Orlando City fans tifo Citrus Bowl 1

Photo by Reinhold Matay/USA Today Sports


Following a successful debut, Orlando City has taken steps to get a few more fans into the building for the club’s second home effort.

Orlando City announced on Tuesday that the club will increase the Citrus Bowl’s capacity to 23,000 for the March 21 match against the Vancouver Whitecaps.

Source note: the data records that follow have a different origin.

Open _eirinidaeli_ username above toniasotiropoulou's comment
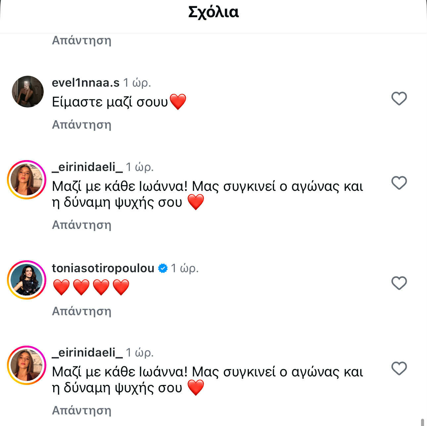 87,167
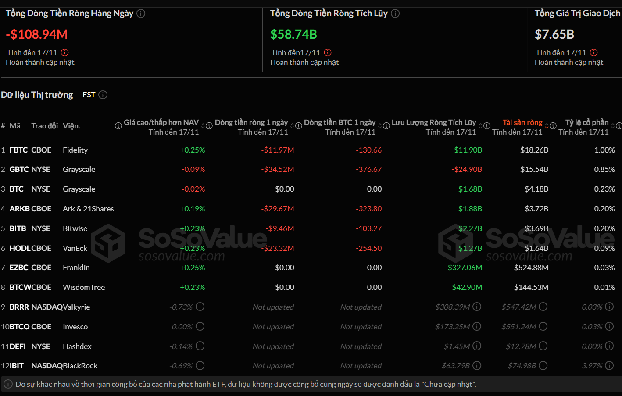Sort by Giá cao/thấp hơn NAV arrows

pyautogui.click(x=203, y=126)
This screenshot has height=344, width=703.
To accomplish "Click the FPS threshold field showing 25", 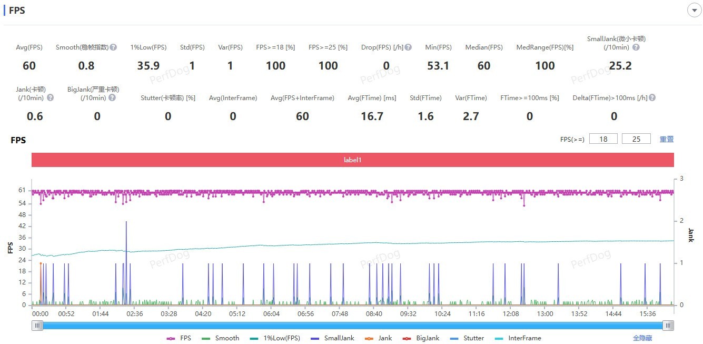I will coord(636,139).
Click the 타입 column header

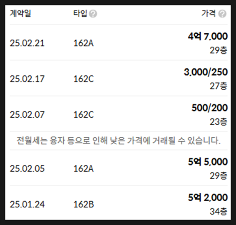[80, 13]
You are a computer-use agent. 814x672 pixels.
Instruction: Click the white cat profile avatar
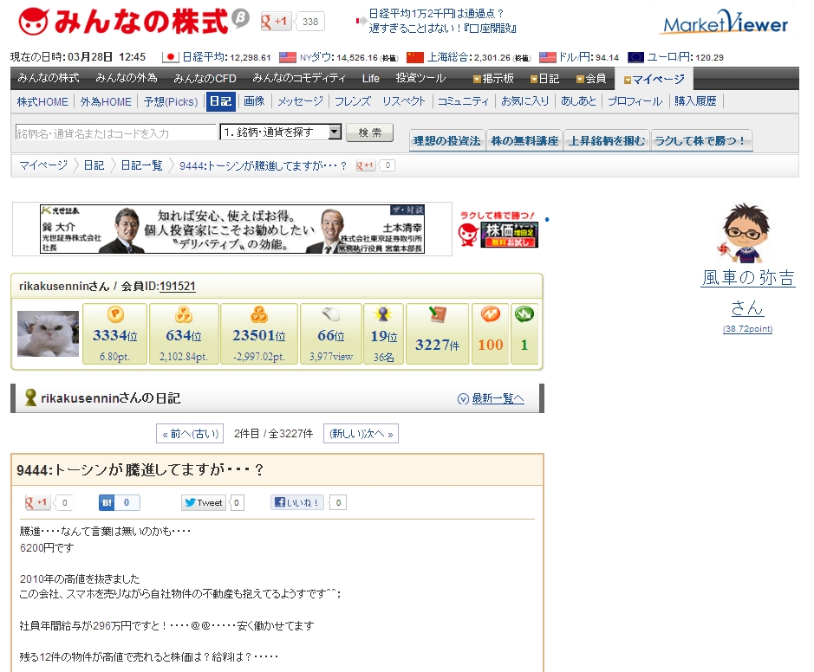tap(48, 334)
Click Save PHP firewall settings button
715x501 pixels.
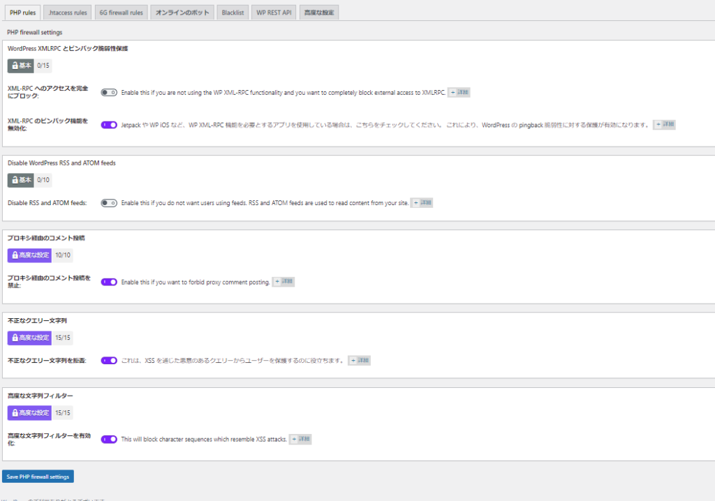tap(38, 477)
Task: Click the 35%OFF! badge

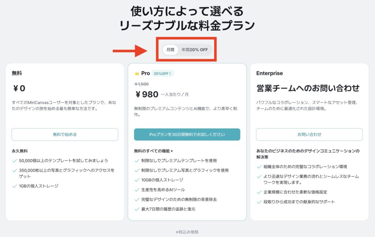Action: pyautogui.click(x=162, y=73)
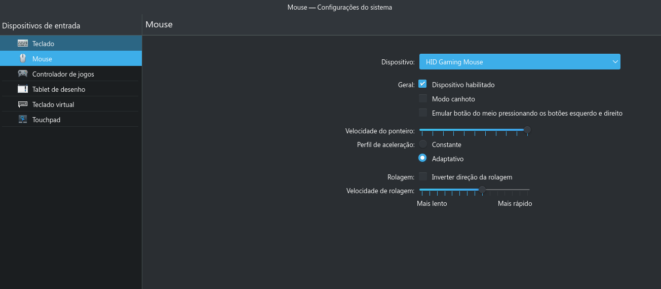
Task: Click the touchpad icon in the sidebar
Action: pyautogui.click(x=23, y=120)
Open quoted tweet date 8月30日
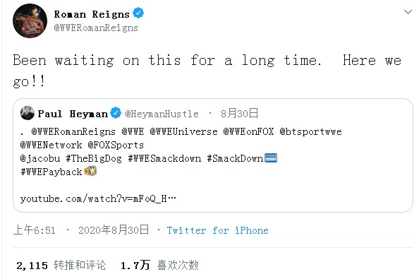This screenshot has width=419, height=279. coord(239,114)
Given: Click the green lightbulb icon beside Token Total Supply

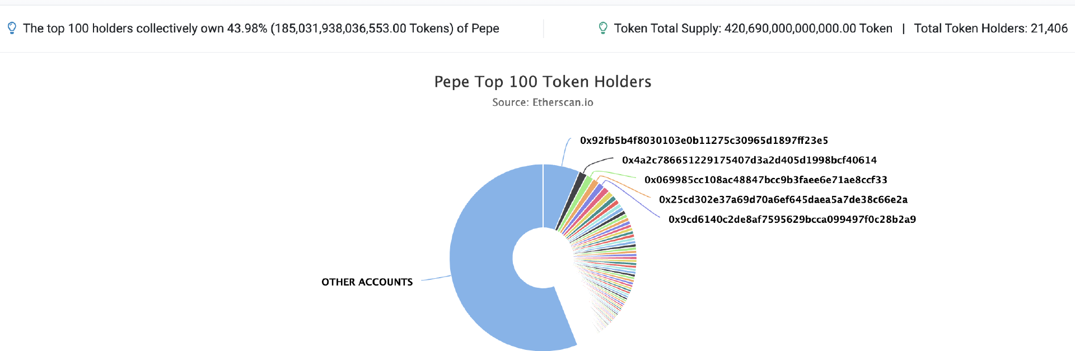Looking at the screenshot, I should tap(603, 28).
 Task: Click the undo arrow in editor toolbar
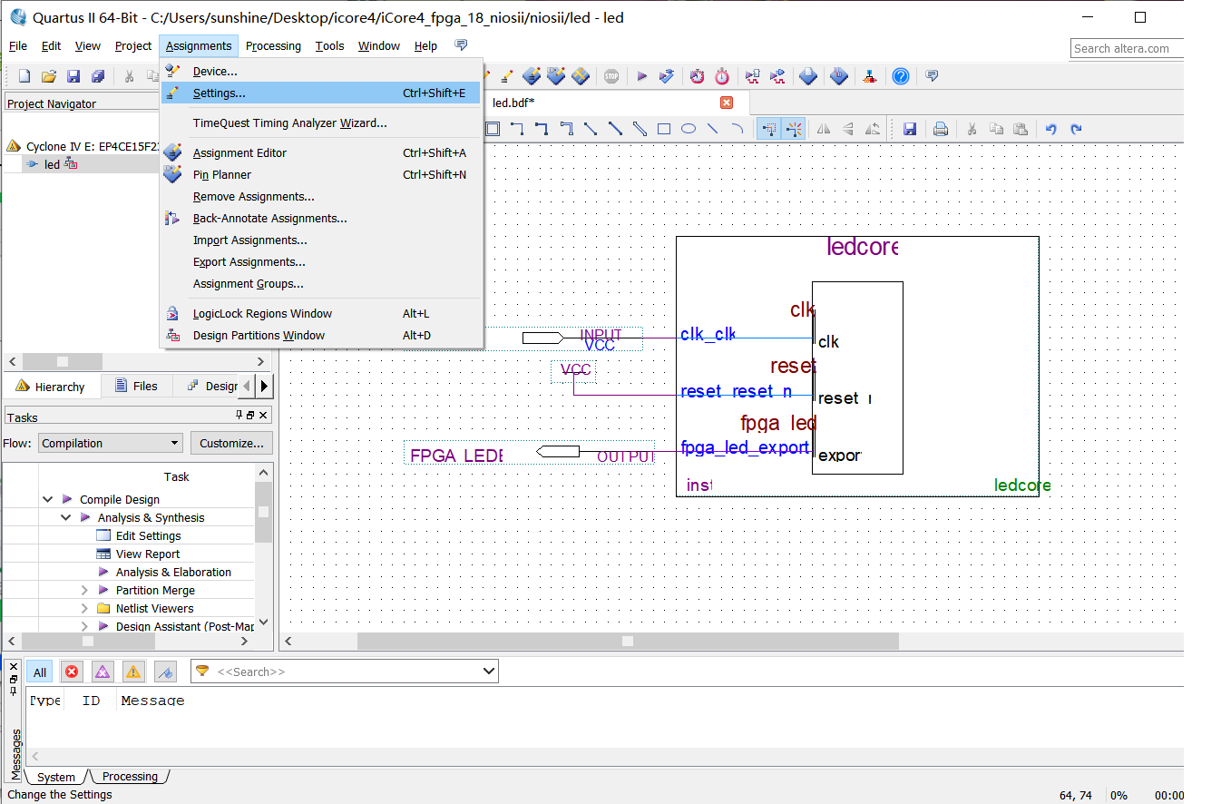[x=1050, y=129]

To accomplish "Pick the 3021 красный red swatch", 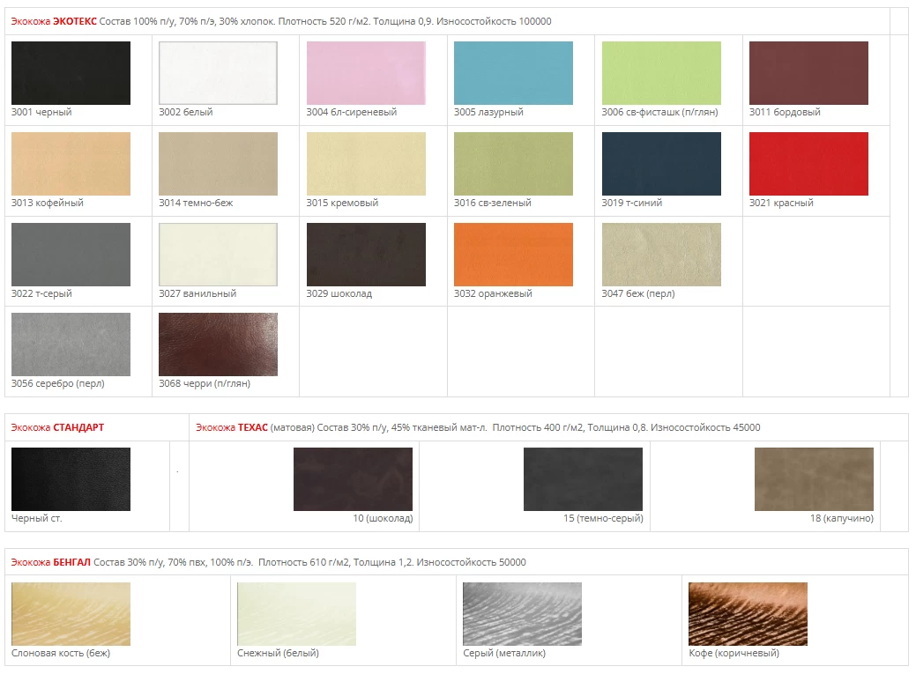I will (808, 164).
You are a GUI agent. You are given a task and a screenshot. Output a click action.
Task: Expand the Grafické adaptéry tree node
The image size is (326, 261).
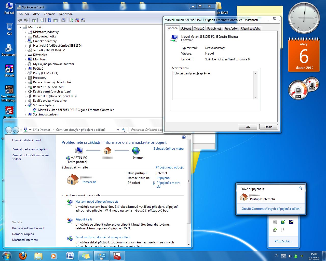click(x=25, y=41)
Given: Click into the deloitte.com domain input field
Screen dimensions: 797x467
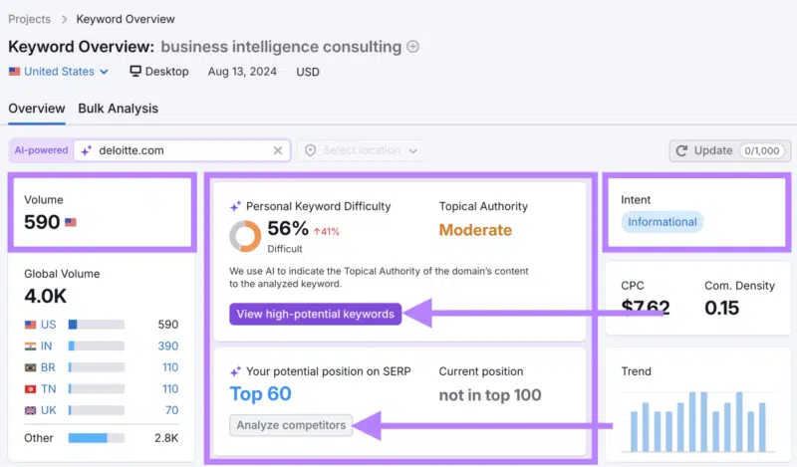Looking at the screenshot, I should click(182, 150).
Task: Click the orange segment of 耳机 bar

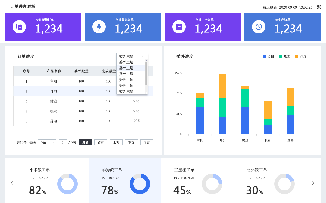Action: coord(223,86)
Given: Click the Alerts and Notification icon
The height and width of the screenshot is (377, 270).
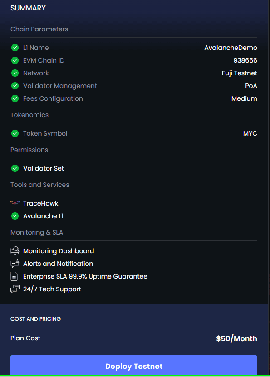Looking at the screenshot, I should [15, 264].
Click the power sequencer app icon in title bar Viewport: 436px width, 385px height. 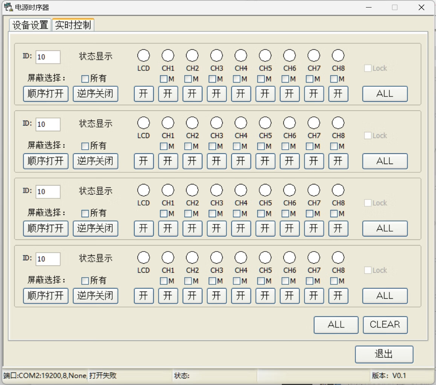8,7
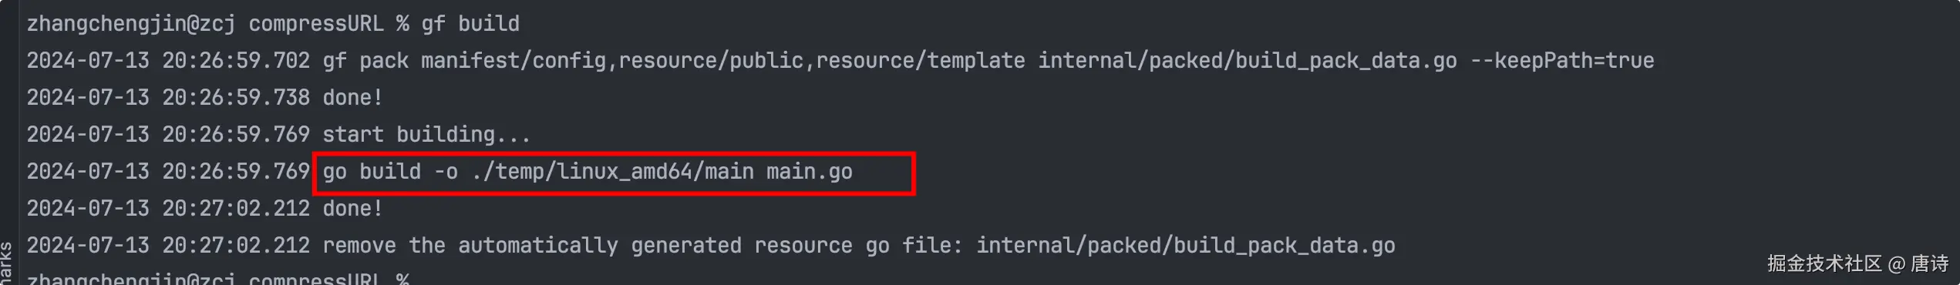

The team will also continue to look at demand for tickets and adjust the stadium’s capacity accordingly going forward.

“Sunday night’s attendance was simply astounding and the demand continues to be very strong for our upcoming home matches,” said club founder and president Phil Rawlins in a statement.  “Based on that response we will continue to review capacity for upcoming matches on a case-by-case basis.”

Orlando City drew an impressive 62,510 fans to its opener on Sunday, when it played  to a 1-1 draw with fellow expansion side New York City FC.

Here are some more of Wednesday’s MLS news and notes:


Je-Vaughn Watson has been a key contributor to FC Dallas since joining the team in 2013, and the club has taken the step to ensure that his contributions continue.

The club announced Wednesday that it has re-signed Watson, who has appeared in 55 of 68 FC Dallas regular season matches over the past two seasons. Watson has scored six goals, including three game-winners, during his time with the club.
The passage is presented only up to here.